Directions: Which lines of the material hold the word "Equipment"? Copy each one.

··········

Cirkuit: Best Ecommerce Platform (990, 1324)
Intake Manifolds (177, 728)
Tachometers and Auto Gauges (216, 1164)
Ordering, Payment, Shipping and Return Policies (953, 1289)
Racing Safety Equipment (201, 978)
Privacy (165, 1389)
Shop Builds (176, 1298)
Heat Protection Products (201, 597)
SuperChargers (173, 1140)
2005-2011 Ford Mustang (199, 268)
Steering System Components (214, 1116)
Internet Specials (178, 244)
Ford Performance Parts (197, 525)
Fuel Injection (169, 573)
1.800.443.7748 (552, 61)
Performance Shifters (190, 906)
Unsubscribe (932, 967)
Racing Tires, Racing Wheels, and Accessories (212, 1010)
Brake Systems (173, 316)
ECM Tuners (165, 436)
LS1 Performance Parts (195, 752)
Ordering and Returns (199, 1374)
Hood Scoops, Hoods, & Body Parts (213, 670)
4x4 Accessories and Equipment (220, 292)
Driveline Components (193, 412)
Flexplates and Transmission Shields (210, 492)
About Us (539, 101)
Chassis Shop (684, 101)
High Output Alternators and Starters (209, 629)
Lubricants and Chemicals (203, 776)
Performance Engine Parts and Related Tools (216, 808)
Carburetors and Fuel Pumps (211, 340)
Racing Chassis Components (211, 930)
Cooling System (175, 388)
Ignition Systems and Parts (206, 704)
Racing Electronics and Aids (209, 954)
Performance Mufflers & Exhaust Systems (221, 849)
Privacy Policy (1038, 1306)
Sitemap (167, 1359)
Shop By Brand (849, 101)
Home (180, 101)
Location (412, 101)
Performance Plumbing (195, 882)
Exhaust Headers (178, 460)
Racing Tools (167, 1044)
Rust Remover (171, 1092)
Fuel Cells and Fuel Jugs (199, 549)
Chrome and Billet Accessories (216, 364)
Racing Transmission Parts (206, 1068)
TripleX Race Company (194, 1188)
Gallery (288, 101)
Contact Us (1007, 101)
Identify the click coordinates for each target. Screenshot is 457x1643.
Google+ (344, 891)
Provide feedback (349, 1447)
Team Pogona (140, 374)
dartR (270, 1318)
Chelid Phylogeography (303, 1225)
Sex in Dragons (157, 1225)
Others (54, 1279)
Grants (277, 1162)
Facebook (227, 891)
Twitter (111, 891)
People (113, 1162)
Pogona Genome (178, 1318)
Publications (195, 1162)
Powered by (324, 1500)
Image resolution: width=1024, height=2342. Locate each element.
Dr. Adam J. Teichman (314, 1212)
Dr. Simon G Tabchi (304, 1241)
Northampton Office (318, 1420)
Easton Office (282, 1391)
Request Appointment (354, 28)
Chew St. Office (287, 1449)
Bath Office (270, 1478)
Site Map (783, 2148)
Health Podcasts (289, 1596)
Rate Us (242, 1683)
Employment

··········

Solution:
Racing Safety Equipment (201, 978)
4x4 Accessories and Equipment (220, 292)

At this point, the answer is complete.